Ex-BBC presenter Danny, 66, said on X: “The magnificent Laurie Johnson has passed. Bravo maestro. He takes to the tomb the secret of whatever instrument it was leading on this.”
Steve Rosenberg, Russia Editor for BBC News, posted a musical tribute on piano for Laurie, which he captioned: “Sad to hear that Laurie Johnson has died. Here’s my musical tribute to the man who composed some of the greatest themes in British TV: from ‘Animal Magic’ to ‘The Avengers’.”
Floods of fans also posted tributes to the late composer, whose other film scores included ‘Tiger Bay’ from 1959, the Werner von Braun biopic ‘I Aim at the Stars’ and sci-fi and fantasy films ‘First Men in the Moon’ and 1972’s ‘Captain Kronos, Vampire Hunter’.
His music for ‘The Avengers’, which starred John Steed and Emma Peel as Patrick Macnee and Diana Rigg, gave him star status.
He came aboard for the fourth season of the British-made series, which aired in America starting in 1966, and remained with the show after Diana’s departure and the arrival of Linda Thorson as Tara King in the series’ sixth season.
He said scoring nearly every episode was “an unheard-of extravagance”, and added about the work: “Sometimes there would be as much as 30 minutes of music to be recorded and synchronized every week. Over the whole series I must have composed around 50 hours of music.”

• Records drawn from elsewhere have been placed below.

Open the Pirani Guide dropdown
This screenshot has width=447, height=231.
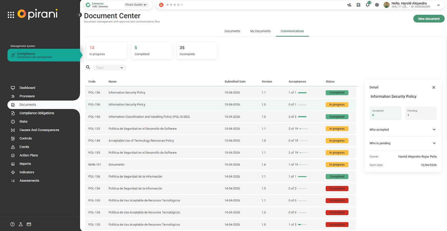136,5
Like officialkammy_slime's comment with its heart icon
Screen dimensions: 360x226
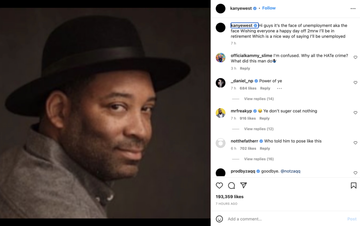point(355,57)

Laurie reprised the opening bars of his original ‘Avengers’ theme – but wove it into a new piece – when the same production team launched ‘The New Avengers’ in 1976, which starred Joanna Lumley.

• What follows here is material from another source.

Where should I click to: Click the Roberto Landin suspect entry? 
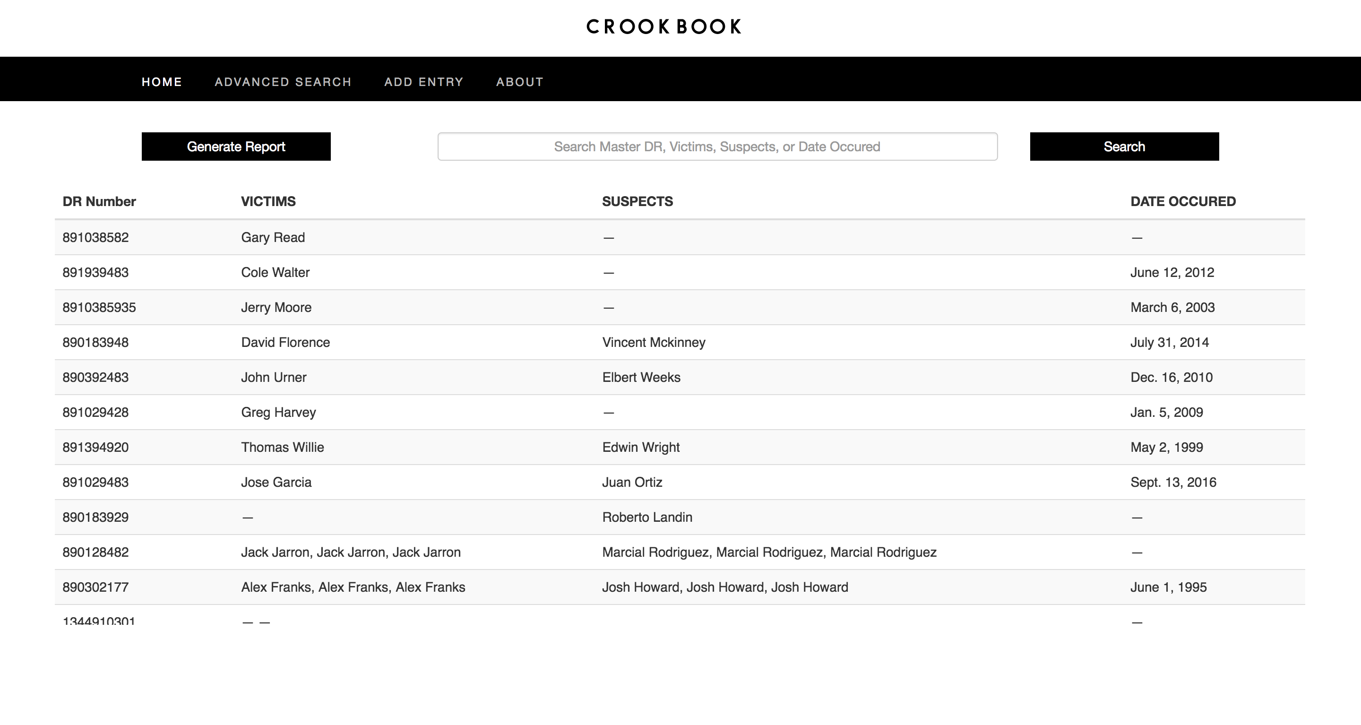point(647,517)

The series aired in a late-night time slot in America in 1978, a year after Laurie went on to score popular UK crime drama ‘The Professionals’.
His music for four TV movies, all based on Barbara Cartland romance novels – ‘A Hazard of Hearts’, ‘The Lady and the Highwayman’, ‘A Ghost in Monte Carlo’ and ‘Duel of Hearts’ – have been hailed as orchestral masterpieces.

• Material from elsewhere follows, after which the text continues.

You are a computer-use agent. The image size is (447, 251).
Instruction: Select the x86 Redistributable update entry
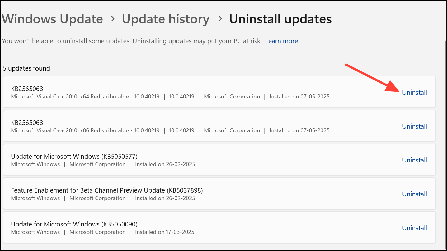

Born 7 February, 1927, in Hampstead, England, Laurie studied at the Royal College of Music and spent four years in the Coldstream Guards.
He became an acclaimed big-band music arranger, with some of the music he contributed to the KPM music library being heard decades later in the cartoons ‘Ren and Stimpy’ and ‘SpongeBob SquarePants’.
He is survived by his wife Dot, a daughter, son-in-law and grandson.
His family’s statement on his death said: “Laurie’s music touched the lives of millions around the world.
“Throughout his illustrious career, he composed numerous iconic scores, themes and soundtracks that graced our lives across film, TV, theatre and radio. In this time of mourning, we draw strength from the beautiful memories we shared with him.
“We remember Laurie as an extraordinary individual who embraced life with passion and brought joy to so many. His kindness, compassion and infectious sense of fun and laughter will be profoundly missed by all that knew him.”
Away from music the composer had a passion for dogs and for the work of Charles Dickens, and collected first editions and memorabilia associated with the writer.
He saw similarities in their work, once saying: “Like me, Dickens was writing for a commercial end and under pressure. It doesn’t mean your work is going to be any less good.”